Please shift every coordinate in the answers by adding 95 to each number, and write out again every line of the items from the line with "Slovensko (56, 123)" up to and including the line with "все адреса (144, 56)". Keep all other wording in those lines unchanged.
### Records for this exercise ###
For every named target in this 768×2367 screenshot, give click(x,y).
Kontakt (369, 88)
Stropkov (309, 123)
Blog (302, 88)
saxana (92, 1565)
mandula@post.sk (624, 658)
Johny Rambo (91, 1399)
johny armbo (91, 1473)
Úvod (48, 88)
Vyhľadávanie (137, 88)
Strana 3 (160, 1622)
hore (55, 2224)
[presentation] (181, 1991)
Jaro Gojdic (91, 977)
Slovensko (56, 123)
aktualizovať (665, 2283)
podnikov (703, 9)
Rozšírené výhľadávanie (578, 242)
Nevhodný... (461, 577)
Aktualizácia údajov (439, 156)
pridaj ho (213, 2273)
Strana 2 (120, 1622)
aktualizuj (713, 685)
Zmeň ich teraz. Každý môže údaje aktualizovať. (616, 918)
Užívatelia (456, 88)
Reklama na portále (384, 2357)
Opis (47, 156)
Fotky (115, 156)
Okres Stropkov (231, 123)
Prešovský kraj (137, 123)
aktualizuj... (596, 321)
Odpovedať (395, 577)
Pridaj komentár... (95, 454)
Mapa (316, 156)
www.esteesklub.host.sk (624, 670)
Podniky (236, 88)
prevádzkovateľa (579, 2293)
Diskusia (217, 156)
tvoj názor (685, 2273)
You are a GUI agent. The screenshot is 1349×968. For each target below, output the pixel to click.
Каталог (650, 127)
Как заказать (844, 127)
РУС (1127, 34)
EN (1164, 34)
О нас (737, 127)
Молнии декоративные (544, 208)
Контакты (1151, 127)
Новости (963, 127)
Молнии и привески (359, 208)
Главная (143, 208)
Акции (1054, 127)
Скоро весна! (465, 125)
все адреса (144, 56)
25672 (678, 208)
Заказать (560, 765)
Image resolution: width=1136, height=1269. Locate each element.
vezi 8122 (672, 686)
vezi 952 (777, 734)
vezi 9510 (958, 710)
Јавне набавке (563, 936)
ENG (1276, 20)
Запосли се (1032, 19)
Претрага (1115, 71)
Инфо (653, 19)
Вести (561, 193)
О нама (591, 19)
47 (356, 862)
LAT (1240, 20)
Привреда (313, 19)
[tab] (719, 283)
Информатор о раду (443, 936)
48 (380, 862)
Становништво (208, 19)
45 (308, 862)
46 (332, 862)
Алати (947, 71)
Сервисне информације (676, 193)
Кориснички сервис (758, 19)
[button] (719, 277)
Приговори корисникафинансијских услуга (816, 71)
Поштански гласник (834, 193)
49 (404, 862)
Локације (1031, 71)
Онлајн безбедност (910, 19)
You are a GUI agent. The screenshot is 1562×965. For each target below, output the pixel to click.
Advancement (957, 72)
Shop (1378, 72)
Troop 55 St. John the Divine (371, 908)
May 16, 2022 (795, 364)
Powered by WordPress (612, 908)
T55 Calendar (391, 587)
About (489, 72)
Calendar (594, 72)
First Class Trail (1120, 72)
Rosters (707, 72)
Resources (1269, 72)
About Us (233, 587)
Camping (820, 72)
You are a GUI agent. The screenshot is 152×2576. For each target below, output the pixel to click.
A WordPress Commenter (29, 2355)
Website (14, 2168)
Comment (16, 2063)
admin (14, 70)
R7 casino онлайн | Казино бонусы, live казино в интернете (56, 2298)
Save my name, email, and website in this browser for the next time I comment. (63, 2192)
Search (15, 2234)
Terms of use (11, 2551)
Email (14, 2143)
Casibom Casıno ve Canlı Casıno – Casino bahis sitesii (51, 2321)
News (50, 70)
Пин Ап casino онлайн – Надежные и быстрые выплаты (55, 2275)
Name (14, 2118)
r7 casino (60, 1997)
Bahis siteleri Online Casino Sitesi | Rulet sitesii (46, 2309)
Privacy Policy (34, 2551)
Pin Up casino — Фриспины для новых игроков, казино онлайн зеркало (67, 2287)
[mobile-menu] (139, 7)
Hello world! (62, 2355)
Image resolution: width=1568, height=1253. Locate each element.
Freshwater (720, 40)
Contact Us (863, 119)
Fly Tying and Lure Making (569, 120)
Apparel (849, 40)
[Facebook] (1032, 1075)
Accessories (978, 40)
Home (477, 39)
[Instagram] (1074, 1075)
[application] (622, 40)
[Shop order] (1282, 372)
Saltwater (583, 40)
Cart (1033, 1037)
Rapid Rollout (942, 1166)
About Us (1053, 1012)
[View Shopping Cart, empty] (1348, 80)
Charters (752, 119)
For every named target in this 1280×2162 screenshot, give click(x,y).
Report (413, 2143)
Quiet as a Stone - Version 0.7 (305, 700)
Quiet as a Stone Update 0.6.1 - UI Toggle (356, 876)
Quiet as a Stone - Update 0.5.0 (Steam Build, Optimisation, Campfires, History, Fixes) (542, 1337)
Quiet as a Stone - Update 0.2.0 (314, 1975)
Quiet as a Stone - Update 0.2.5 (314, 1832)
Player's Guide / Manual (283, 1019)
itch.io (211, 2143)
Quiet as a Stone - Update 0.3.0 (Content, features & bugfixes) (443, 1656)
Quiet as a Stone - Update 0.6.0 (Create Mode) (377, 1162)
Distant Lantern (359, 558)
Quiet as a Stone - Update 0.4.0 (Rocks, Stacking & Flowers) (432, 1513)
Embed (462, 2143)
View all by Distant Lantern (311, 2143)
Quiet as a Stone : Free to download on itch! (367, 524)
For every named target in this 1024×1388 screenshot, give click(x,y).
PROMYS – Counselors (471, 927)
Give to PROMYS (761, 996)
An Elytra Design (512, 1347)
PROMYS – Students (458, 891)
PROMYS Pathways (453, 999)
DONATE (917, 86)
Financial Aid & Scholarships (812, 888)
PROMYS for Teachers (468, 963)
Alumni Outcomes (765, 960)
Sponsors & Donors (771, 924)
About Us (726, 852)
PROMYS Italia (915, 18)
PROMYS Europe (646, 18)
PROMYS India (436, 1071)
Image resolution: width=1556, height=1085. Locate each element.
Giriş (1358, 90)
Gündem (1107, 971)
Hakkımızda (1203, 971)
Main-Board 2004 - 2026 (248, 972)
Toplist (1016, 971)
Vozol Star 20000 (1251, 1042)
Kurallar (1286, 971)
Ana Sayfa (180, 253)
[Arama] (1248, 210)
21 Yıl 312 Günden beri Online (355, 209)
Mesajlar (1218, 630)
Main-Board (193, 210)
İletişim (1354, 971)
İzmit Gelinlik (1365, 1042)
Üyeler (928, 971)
###
Response to the exercise:
Slovensko (151, 218)
aktualizovať (760, 2378)
podnikov (798, 104)
Rozšírené výhľadávanie (673, 337)
Nevhodný... (556, 672)
Aktualizácia údajov (534, 251)
pridaj ho (308, 2368)
Strana 2 (215, 1717)
aktualizuj (808, 780)
Zmeň ich teraz. Každý môže údaje aktualizovať. (711, 1013)
Užívatelia (551, 183)
Reklama na portále (479, 2452)
Opis (142, 251)
Fotky (210, 251)
Okres Stropkov (326, 218)
Prešovský kraj (232, 218)
aktualizuj... (691, 416)
Odpovedať (490, 672)
Pridaj komentár... (190, 549)
Mapa (411, 251)
www.esteesklub.host.sk (719, 765)
Podniky (331, 183)
prevádzkovateľa (674, 2388)
Diskusia (312, 251)
tvoj názor (780, 2368)
You are a GUI agent. The screenshot is 1349×968. For each target below, output the pixel to click.
Каталог (745, 222)
Как заказать (939, 222)
РУС (1222, 129)
EN (1259, 129)
О нас (832, 222)
Молнии декоративные (639, 303)
Контакты (1246, 222)
Новости (1058, 222)
Молнии и привески (454, 303)
Главная (238, 303)
Акции (1149, 222)
Скоро весна! (560, 220)
все адреса (239, 151)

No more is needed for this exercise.